Michigan Gov. Rick Snyder on Friday requested a lawsuit against chemical giant 3M over PFAS toxic contamination.
LANSING — Gov. Rick Snyder on Friday asked Attorney General Bill Schuette to sue 3M, the manufacturer of products laced with the chemical PFAS that is increasingly contaminating waterways in Michigan and elsewhere.
“To recover the costs incurred by the State, along with compensating for the corresponding environmental harm and public health threat, I ask that you immediately initiate a lawsuit on behalf of the State of Michigan” against the chemical giant and “all other responsible parties,” Snyder wrote to Schuette in a letter circulated Friday.

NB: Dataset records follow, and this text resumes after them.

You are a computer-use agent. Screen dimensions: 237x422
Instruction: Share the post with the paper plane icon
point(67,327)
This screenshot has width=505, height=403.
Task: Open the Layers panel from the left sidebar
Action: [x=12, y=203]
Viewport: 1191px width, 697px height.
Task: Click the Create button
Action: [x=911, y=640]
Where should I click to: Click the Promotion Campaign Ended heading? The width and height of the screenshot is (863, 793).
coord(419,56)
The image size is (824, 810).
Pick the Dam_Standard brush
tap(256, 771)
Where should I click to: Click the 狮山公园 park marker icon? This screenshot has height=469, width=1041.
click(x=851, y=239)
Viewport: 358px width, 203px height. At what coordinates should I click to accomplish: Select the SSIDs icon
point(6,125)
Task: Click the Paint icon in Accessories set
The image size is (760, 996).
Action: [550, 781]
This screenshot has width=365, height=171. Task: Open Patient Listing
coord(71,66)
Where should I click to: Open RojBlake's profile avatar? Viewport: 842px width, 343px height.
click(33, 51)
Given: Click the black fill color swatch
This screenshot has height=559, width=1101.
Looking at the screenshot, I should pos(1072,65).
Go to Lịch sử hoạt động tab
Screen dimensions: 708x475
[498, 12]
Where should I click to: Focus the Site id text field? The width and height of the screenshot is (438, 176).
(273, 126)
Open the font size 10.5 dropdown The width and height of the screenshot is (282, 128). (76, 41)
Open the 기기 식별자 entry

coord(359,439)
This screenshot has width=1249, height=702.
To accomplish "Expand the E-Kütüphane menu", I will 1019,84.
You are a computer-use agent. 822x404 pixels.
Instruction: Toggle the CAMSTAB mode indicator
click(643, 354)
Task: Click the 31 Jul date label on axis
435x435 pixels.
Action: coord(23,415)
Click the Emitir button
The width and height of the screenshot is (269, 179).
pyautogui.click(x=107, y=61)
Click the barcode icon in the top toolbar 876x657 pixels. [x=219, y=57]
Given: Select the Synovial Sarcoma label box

The letter is the first step in a lawsuit against the Minnesota-based corporation that makes Scotchgard and products like firefighting foam that include the chemical. By law, the attorney general must sue on behalf of the state any time the governor asks.
“He has to start preparing a lawsuit now.” said Anna Heaton, Snyder’s spokeswoman.
Related Michigan PFAS stories:
- July 31, 2018: Updated Michigan PFAS map
- Environmentalists outraged Michigan warning about PFAS went unheeded
- Michigan’s enlists ‘Shop-Vac on steroids’ to fight toxic PFAS foam
- How the EPA and the Pentagon downplayed a growing toxic PFAS threat
- Michigan has 7,300 toxic sites. Money for cleanup is almost gone.
Now a national concern — particularly at military bases – PFAS has been detected at 31 sites in 15 Michigan communities and counting. In some cases PFAS has seeped into drinking water.
Officially called perfluoroalkyl and polyfluoroalkyl substances, the compounds are used in several non-stick and waterproofing substances, and are key ingredients in firefighting foam long used on military bases, airports and elsewhere.
Early research suggests PFAS compounds may be linked to developmental and behavioral problems for infants and children, hormonal problems and even certain cancers. A growing number of military veterans and others who believe they were exposed to PFAS are wondering if the chemicals triggered their health problems.
In his letter to Schuette, Snyder wrote PFAS in Michigan waters “are directly attributable to the products 3M designed, manufactured, marketed and sold since the 1960s,” including Scotchgard and firefighting foams known as AFFF and AR-AFFF.
“It is generally understood that 3M was aware of the nature of its products and the threats they posed to public health,” Snyder wrote.
“Despite this knowledge, 3M continued to manufacture, market and sell its products containing the contaminant without disclosing to its customers and regulatory agencies the threat they posed to the general public.”
Lauren Houck, a spokeswoman for Schuette, said: “We have received the letter and we are reviewing it.”
3M defended its environmental record.
"3M cares deeply about the safety and health of Michigan’s communities," the company said in an emailed statement Friday. "3M acted responsibly at all times in connection with products containing PFOS, PFOA and AFFF, and will vigorously defend its record of environmental stewardship.”
Snyder’s maneuver comes as environmentalists and residents of affected communities are criticizing the state for not addressing the problem sooner.
A Department of Environmental Quality researcher documented his PFAS concerns in a 2012 research paper that initially drew a tepid response from his bosses.
Snyder’s office has pushed back against those criticisms and sought to highlight the state’s efforts over the past year.
Snyder formed a multi-agency “Michigan PFAS Action Response Team last November, and the Legislature appropriated more than $23 million for the PFAS response a month later. And the DEQ started testing all public water systems and schools that tap well water for the chemicals.
Michigan also sued Wolverine Worldwide, known for its Hush Puppies shoes, following revelations that toxic chemicals leached from the dumping sites in Kent County. The state has also provide alternate water supplies in some communities.
Wolverine also has said 3M bears some responsibility for that contamination because it manufactured the toxic chemical used to make shoes. Wolverine welcomed Snyder's move Friday.
"3M created, made, marketed, and sold Scotchgard to millions of consumers and thousands of businesses for decades, and Wolverine continues to believe that 3M should acknowledge its responsibilities and be involved in solutions," the company said in a statement.
In June, New York sued 3M and five other companies over the chemical contamination, and 3M this year paid $850 million to settle a lawsuit with Minnesota in the state’s biggest environmental lawsuit in history.